=== Begin Enclosure ===

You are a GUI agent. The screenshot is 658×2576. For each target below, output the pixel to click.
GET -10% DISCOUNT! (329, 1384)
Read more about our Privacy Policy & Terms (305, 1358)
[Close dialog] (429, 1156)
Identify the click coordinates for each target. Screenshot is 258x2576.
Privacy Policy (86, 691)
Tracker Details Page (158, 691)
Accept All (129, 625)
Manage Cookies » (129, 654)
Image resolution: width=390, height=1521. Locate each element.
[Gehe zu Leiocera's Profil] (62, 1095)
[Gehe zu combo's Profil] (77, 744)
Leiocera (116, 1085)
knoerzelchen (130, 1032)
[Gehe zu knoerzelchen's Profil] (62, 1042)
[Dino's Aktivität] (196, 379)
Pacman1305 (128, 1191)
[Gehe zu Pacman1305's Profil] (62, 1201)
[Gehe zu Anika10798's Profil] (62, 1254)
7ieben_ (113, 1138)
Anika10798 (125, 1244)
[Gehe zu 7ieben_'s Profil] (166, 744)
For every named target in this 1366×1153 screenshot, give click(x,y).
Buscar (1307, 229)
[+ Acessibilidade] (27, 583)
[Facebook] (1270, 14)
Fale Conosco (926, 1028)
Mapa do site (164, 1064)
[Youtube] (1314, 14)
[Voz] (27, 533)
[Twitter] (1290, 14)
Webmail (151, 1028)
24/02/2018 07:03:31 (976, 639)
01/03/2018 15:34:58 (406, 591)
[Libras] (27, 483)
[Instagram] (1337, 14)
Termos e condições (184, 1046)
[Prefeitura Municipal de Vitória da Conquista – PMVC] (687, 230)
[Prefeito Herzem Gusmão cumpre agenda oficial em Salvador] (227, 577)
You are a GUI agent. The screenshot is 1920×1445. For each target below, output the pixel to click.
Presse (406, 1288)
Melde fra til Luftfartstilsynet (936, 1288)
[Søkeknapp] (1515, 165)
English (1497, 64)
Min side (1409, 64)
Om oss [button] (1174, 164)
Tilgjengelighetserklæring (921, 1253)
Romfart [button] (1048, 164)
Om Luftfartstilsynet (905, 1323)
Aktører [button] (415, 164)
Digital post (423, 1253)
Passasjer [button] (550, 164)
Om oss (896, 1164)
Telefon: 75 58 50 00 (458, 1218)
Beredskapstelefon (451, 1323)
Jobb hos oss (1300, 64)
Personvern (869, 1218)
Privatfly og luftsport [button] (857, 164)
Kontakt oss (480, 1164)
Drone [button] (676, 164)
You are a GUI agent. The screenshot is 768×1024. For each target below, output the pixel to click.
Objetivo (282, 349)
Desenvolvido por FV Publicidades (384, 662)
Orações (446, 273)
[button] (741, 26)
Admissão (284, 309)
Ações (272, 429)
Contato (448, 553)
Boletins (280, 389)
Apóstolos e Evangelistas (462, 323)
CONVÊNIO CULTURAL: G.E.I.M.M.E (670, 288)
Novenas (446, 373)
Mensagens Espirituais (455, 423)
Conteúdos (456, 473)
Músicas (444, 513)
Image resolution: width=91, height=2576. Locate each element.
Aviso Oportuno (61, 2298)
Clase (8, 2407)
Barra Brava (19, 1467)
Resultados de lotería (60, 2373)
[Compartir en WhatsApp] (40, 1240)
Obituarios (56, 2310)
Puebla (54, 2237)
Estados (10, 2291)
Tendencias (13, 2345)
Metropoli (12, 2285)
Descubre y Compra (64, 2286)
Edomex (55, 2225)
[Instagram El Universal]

=== End Enclosure ===

:: Exercise objective ::
Set down all of the entries exactly, please.

:: Answer to the exercise ::
You are a GUI agent. The screenshot is 658×2576. For each target below, output the pixel to click.
GET -10% DISCOUNT! (329, 1384)
Read more about our Privacy Policy & Terms (305, 1358)
[Close dialog] (429, 1156)
Identify the click coordinates for each target. Screenshot is 258x2576.
Privacy Policy (86, 691)
Tracker Details Page (158, 691)
Accept All (129, 625)
Manage Cookies » (129, 654)
Image resolution: width=390, height=1521. Locate each element.
[Gehe zu Leiocera's Profil] (62, 1095)
[Gehe zu combo's Profil] (77, 744)
Leiocera (116, 1085)
knoerzelchen (130, 1032)
[Gehe zu knoerzelchen's Profil] (62, 1042)
[Dino's Aktivität] (196, 379)
Pacman1305 (128, 1191)
[Gehe zu Pacman1305's Profil] (62, 1201)
[Gehe zu Anika10798's Profil] (62, 1254)
7ieben_ (113, 1138)
Anika10798 (125, 1244)
[Gehe zu 7ieben_'s Profil] (166, 744)
For every named target in this 1366×1153 screenshot, give click(x,y).
Buscar (1307, 229)
[+ Acessibilidade] (27, 583)
[Facebook] (1270, 14)
Fale Conosco (926, 1028)
Mapa do site (164, 1064)
[Youtube] (1314, 14)
[Voz] (27, 533)
[Twitter] (1290, 14)
Webmail (151, 1028)
24/02/2018 07:03:31 (976, 639)
01/03/2018 15:34:58 (406, 591)
[Libras] (27, 483)
[Instagram] (1337, 14)
Termos e condições (184, 1046)
[Prefeitura Municipal de Vitória da Conquista – PMVC] (687, 230)
[Prefeito Herzem Gusmão cumpre agenda oficial em Salvador] (227, 577)
You are a GUI agent. The screenshot is 1920×1445. For each target below, output the pixel to click.
Presse (406, 1288)
Melde fra til Luftfartstilsynet (936, 1288)
[Søkeknapp] (1515, 165)
English (1497, 64)
Min side (1409, 64)
Om oss [button] (1174, 164)
Tilgjengelighetserklæring (921, 1253)
Romfart [button] (1048, 164)
Om Luftfartstilsynet (905, 1323)
Aktører [button] (415, 164)
Digital post (423, 1253)
Passasjer [button] (550, 164)
Om oss (896, 1164)
Telefon: 75 58 50 00 (458, 1218)
Beredskapstelefon (451, 1323)
Jobb hos oss (1300, 64)
Personvern (869, 1218)
Privatfly og luftsport [button] (857, 164)
Kontakt oss (480, 1164)
Drone [button] (676, 164)
You are a GUI agent. The screenshot is 768×1024. For each target below, output the pixel to click.
Objetivo (282, 349)
Desenvolvido por FV Publicidades (384, 662)
Orações (446, 273)
[button] (741, 26)
Admissão (284, 309)
Ações (272, 429)
Contato (448, 553)
Boletins (280, 389)
Apóstolos e Evangelistas (462, 323)
CONVÊNIO CULTURAL: G.E.I.M.M.E (670, 288)
Novenas (446, 373)
Mensagens Espirituais (455, 423)
Conteúdos (456, 473)
Músicas (444, 513)
Image resolution: width=91, height=2576. Locate each element.
Aviso Oportuno (61, 2298)
Clase (8, 2407)
Barra Brava (19, 1467)
Resultados de lotería (60, 2373)
[Compartir en WhatsApp] (40, 1240)
Obituarios (56, 2310)
Puebla (54, 2237)
Estados (10, 2291)
Tendencias (13, 2345)
Metropoli (12, 2285)
Descubre y Compra (64, 2286)
Edomex (55, 2225)
[Instagram El Universal]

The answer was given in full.